=== Study text ===
——

The other type of clutter I’ve been collecting for years is Sentimental Things – none of these things have monetary value, but they either belonged to somebody close to me or remind me of some person, time or place.  These types of items can range from (at the more understandable end of the spectrum) things like a Christmas card from a deceased relative or friend, to (at the craaaaaaaaazy! end of things) 20-year-old bus tickets from a time when I went to a concert or something. I’ve been making a point of eliminating the less sane items – in particular things like those bus tickets, on which I never even wrote what event I was going to, nor who with, and are now, due to the printed ink fading with age, simply thin, blank pieces of paper.

This has meant that the rate of cluttering has decreased enormously, though there is still a lot to do.

The freezer is well on its way to being defrosted now. Due to a crack, the top couple of drawers have been completely iced up for a very long time and have likely got food in them which has been frozen for years. I hate to waste anything, especially food – I went to a Catholic school where not liking things like Manchester Tart or semolina would result in admonishments like “Well, think of All The Starving Children in Africa! They don’t have ANY food, and here’s you not wanting yours.” which has resulted in a guilt-complex I’ve never quite been able to shake – however this stuff in the freezer has likely long had its cellular structure damaged beyond edibility by gigantic ice-crystals, so it’ll have to go.

The binmen arrive very early tomorrow (well, today, that is – in a few hours), but this means that I’m going to have to creep about outside in the early hours to put the binbags in the bin without making any noise and waking the neighbours – if I don’t get the bags in before the binmen come, I’ll have to wait two weeks for the next collection which means I’ll have to continue to store the food in the freezer, lest it rot.

——

=== Record excerpts ===

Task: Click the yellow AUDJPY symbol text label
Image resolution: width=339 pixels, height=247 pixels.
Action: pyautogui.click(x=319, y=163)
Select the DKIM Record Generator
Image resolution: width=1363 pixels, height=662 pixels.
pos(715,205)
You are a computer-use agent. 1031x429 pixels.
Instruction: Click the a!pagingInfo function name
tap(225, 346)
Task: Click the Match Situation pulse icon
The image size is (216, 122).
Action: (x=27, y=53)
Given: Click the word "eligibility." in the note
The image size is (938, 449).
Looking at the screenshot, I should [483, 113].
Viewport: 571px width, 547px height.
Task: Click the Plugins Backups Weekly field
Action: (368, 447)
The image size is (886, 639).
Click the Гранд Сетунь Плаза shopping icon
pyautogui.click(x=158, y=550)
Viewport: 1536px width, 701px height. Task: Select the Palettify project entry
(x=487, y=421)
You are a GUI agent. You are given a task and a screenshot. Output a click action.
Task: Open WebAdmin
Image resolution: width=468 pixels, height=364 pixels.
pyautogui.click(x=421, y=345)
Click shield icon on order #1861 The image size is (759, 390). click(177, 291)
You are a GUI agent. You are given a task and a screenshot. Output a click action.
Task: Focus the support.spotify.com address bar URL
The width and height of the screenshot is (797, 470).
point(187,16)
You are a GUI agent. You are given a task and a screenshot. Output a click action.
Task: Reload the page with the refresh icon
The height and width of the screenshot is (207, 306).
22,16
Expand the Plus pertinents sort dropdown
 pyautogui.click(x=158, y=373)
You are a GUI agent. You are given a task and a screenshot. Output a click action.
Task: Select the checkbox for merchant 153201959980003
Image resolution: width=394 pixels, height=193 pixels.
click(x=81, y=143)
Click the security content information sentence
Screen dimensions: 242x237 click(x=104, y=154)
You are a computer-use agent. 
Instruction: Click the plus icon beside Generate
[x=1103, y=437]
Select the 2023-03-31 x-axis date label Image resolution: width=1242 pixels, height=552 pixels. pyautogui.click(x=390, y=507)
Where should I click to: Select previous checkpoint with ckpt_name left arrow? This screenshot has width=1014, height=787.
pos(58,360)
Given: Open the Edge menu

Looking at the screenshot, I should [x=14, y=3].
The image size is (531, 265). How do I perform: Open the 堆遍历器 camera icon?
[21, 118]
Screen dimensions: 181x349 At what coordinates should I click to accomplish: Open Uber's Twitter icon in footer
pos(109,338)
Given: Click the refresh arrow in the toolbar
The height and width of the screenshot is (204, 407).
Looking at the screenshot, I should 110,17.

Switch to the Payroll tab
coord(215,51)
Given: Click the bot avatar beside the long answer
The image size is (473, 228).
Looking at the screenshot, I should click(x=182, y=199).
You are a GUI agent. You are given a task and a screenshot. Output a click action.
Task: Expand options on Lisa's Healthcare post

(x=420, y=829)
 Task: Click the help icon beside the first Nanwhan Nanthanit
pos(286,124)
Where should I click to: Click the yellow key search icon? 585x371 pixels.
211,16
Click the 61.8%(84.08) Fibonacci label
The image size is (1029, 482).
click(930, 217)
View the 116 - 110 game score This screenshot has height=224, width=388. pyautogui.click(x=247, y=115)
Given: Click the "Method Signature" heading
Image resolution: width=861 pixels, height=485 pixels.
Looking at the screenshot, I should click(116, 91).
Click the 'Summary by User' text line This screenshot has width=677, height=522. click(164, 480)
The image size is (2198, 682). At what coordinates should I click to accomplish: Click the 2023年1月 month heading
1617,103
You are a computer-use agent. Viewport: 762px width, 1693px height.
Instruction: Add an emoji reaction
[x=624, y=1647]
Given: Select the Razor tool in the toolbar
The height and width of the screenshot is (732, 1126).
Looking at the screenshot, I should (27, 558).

——

=== Work order 1 ===
According to the decluttering text, what three things might a sentimental item remind the writer of?
=== Work order 2 ===
Answer these from the decluttering text:
(a) What kind of school did the writer attend?
(b) What caused the top drawers of the freezer to ice up?
(c) How long would the writer wait for the next collection if the bags missed the binmen?
=== Work order 3 ===
Translate this sentence from the decluttering text into Spanish: "The freezer is well on its way to being defrosted now."
The lines are separate material from the decluttering text.

=== Answer section 1 ===
A person, a time, a place

=== Answer section 2 ===
(a) A Catholic school
(b) A crack
(c) Two weeks

=== Answer section 3 ===
La descongelación del congelador ya va muy avanzada.